ERIN WESTGATE: That’s such an interesting question. We started to collect some data on this. And one of the things that has struck me is how variable people’s experiences have been. I work from home most of the time. I certainly have been on like team boredom this pandemic, I guess I would say. A lot of bread was baked in this house as well.
But there’s a lot of folks, too, and we look at this global data from over 60,000 folks. There are many people who– especially essential workers, folks in health care– who haven’t been bored at all. And so, I think really understanding this variability and embracing it, to some extent. And I really love, Manoush, your point about sort of the self experiments.
And the importance of all of the data that we collect in psychology is really sort of about the average, like what typically works for a typical person. And I think it’s really important for folks to do those experiments on themselves and say, well, does this work for me? And being able to adapt things like that to people’s own circumstances, especially during the pandemic, when so many people are having such very different experiences. I think it’s really, really valuable.
MANOUSH ZOMORODI: Erin, what you just said really speaks to a lot of the stories that I heard from the people who have followed the exercises in the book, which is that for some people, they have an epiphany and they decide, you know what? I haven’t talked to my dad in 20 years. I’m going to do it. Because they’ve really thought about how they want to go about doing it. They’ve thought very carefully.
For other people, it’s simply like, oh, I’m happier when I sleep more and I pick up my guitar instead of being on Facebook. And so they decide to do that more. As much as the data is interesting, it’s really very much the personal stories about how boredom I think is an extremely, and daydreaming, a very personal experience that you treat yourself. Lean into the boredom, lean into the daydreaming. It’s just for you, no one else.
JOHN DANKOSKY: And Erin, do you have any thoughts about that? If people want to reframe some of this pent-up boredom into positive daydreaming, do you have any tips for them?

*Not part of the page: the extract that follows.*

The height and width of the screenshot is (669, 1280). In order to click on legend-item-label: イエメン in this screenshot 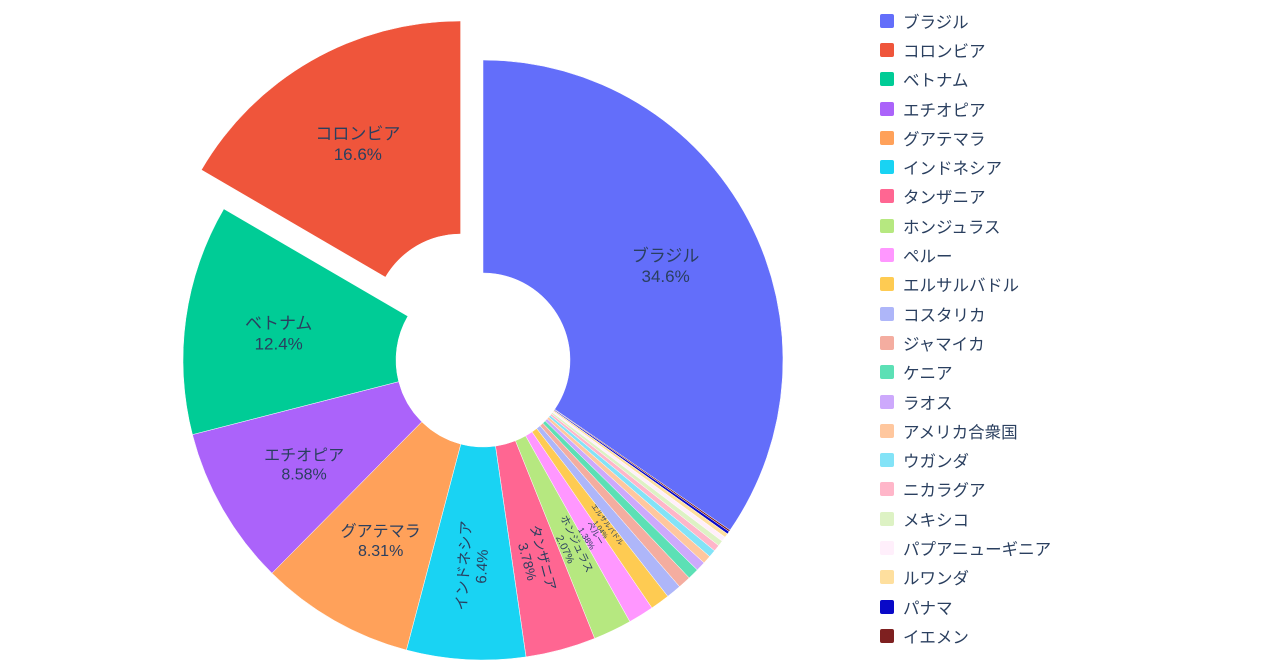, I will do `click(936, 638)`.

ERIN WESTGATE: Yeah, so I always think of boredom as being an invitation to fix something that’s going wrong. And we know that you can make things less boring by making them more meaningful and making them a better fit. It’s like Goldilocks. You don’t want to do something that’s too hard or too easy. And you can apply that to thinking, to make daydreaming more enjoyable and more accessible as well.
So, you want to pick topics that are meaningful to you. Imagining eating ice cream is kind of fun, but it’s not deeply meaningful and satisfying. And you want to make it easy on yourself. Thinking is actually really, really hard. It involves a lot of cognitive effort. You have to be this playwright and the audience and the director and the actors of this whole mental performance.

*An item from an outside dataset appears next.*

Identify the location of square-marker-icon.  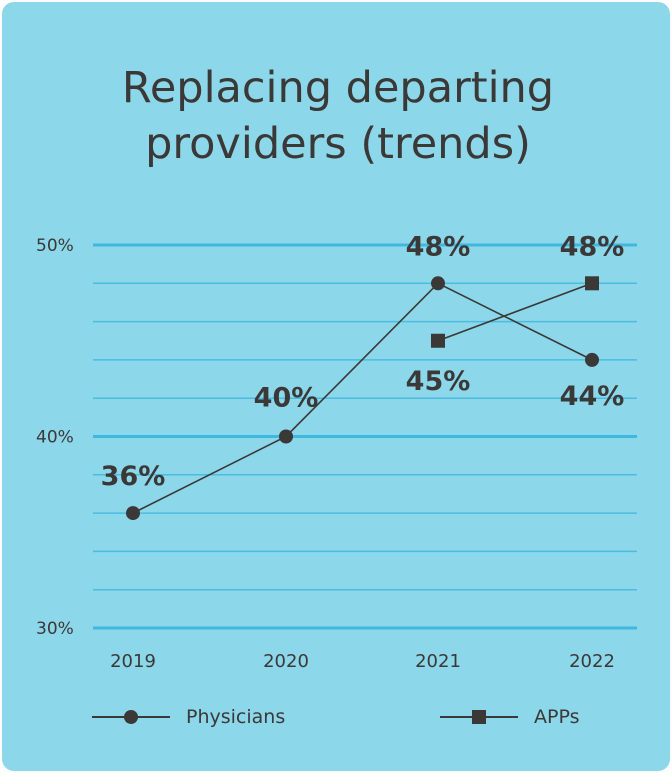
(479, 717).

So anything you can do to make it easier by having topics in mind, by reminding yourself of what you want to think about, by picking moments where you don’t have a lot else going on, where you can really focus, is really key to making it easy, making it meaningful, and having a more enjoyable and less boring experience.

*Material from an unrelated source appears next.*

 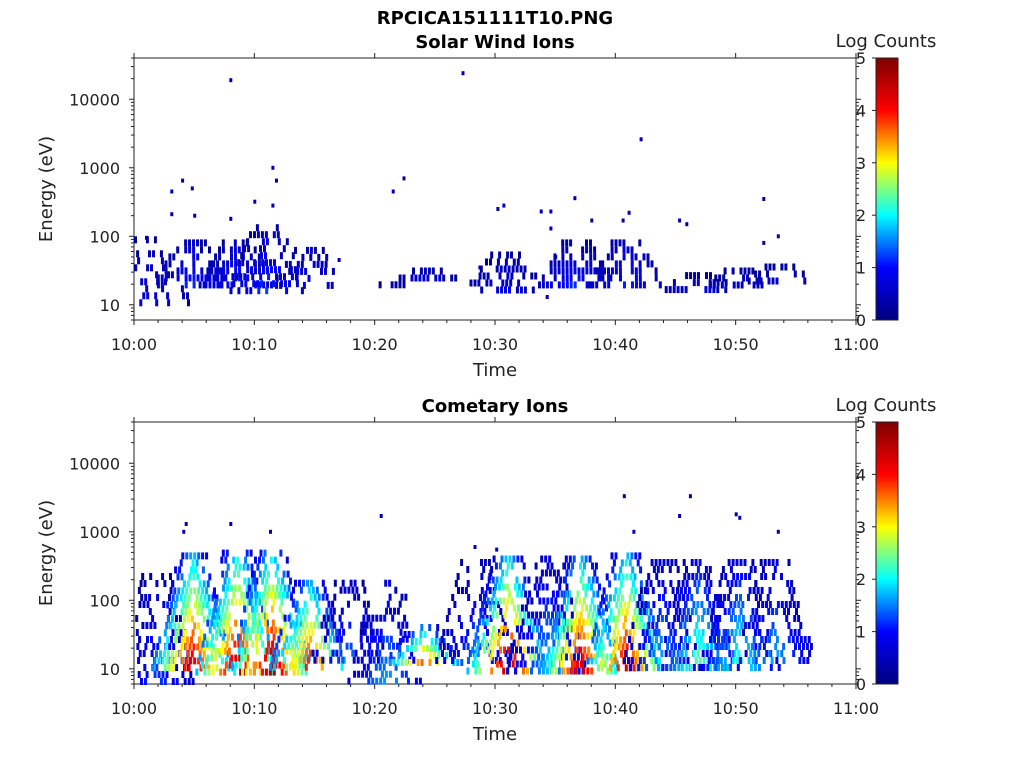 What do you see at coordinates (856, 708) in the screenshot?
I see `x-tick-label: 11:00` at bounding box center [856, 708].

JOHN DANKOSKY: Dr. Erin Westgate is assistant professor of psychology at the University of Florida in Gainesville. Thank you so much for joining us on Science Friday. I really appreciate it.
ERIN WESTGATE: Thanks so much.
JOHN DANKOSKY: And Manoush Zomorodi is host of the TED Radio Hour on NPR. And she’s author of the book, Bored and Brilliant. She’s based in New York. Always good to talk with you, Manoush.
MANOUSH ZOMORODI: You, too, John. Thanks for having me back.